TweetsNBA.csv: 51,425 observations, 44 columns (27.24 MB);
locations.csv: 4,136 observations, 3 columns (122.64 KB);
TweetsNBA.json: 51,425 observations, more than 100 fields (348.56 MB).

If you want to have further info on data structure and content check the Tweet Data Dictionary.

Note:

You can ignore locations.csv file;
At Microsoft Teams (Assignments->Files), you can find:
- psql_cleaned.json : cleaned version of TweetsNBA.json to load into PostgreSQL
- mongo_cleaned.json : cleaned version of TweetsNBA.json to load into MongoDB

Task

Your task is to prepare data to be analyzed later by a senior data scientist. In particular, you are required to (A) clean and structure raw data, and (B) provide some useful insights.

A: To perform data cleaning, structuring, and manipulation, you can use either PostgreSQL or MongoDB. The expected result is a well-designed dataset that complies with the specific approach of the two DBMS.

B: To provide useful insights, you can leverage either on SQL or MongoDB query language. The expected result is a set of descriptive statistics that depicts some interesting trends or noteworthy data characteristics.

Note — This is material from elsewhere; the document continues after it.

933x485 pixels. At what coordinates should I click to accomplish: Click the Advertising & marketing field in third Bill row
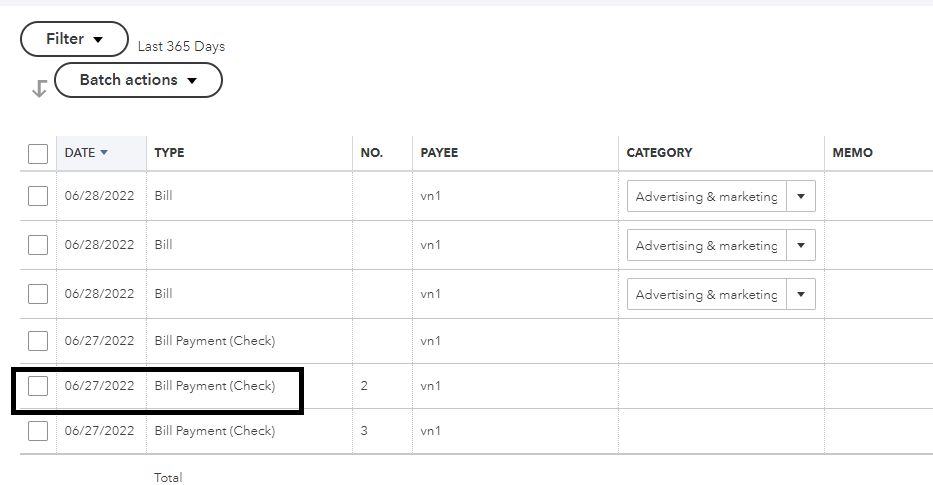pos(706,294)
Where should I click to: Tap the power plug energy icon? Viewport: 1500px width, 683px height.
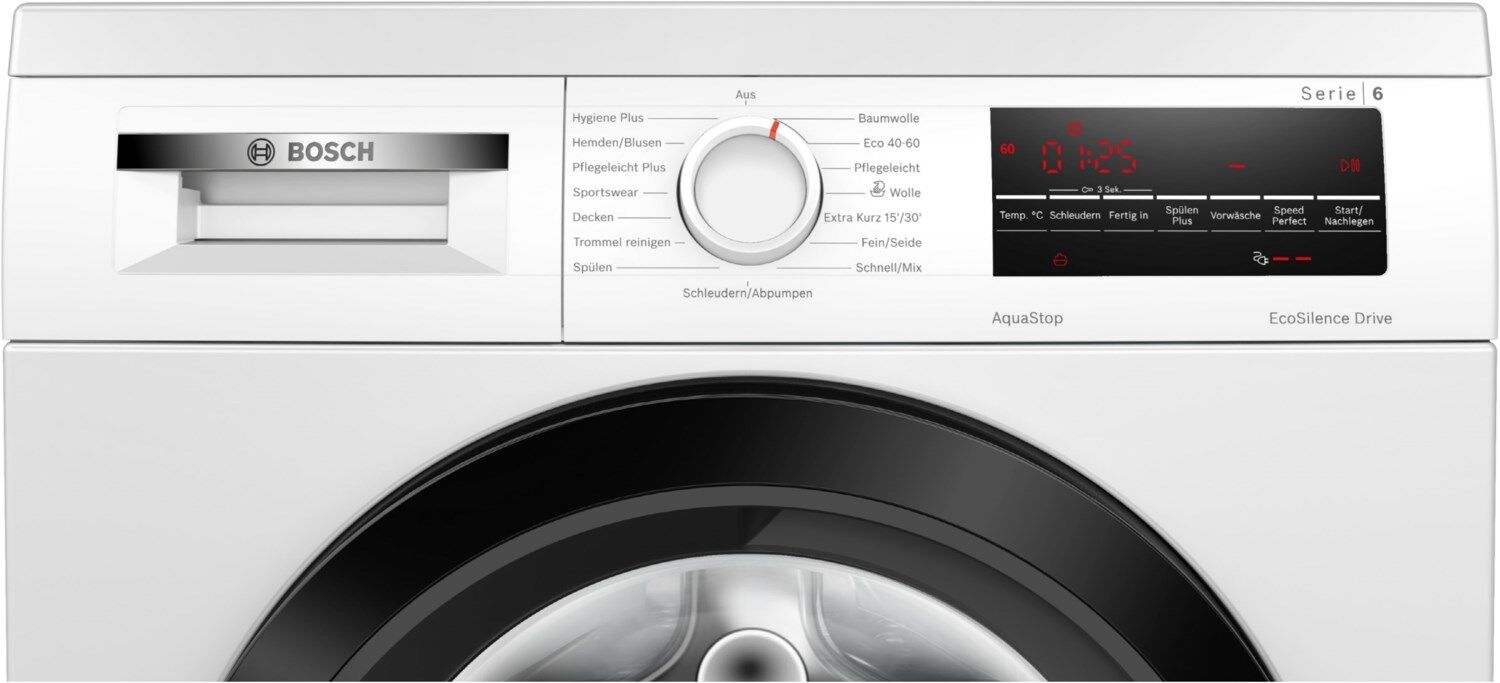1260,259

The senior data scientist should be able to (i) clearly understand your strategy for data handling, (ii) easily interact with the processed data, and (iii) get some useful knowledge of the dataset. You can also provide additional analysis with PySpark (e.g. you may want to leverage on the MLlib library). In so doing, you can also suggest future research directions given the analysis provided.

References

Working with NBA and Twitter data is not uncommon in management disciplines. You may want to look at the following references:

Deliverables

By July 17 (8:00 PM, London time), groups are required to upload:

SQL/JS/Python scripts;
Supporting documentation (accepted format: .md, .docx, or .pdf generated via LaTeX) containing:
- a detailed justification of your design choices;
- a clear and concise description of the insights coming from descriptive statistics obtained;
- a clear and concise description of further insights and results obtained analyzing data through PySpark (not mandatory).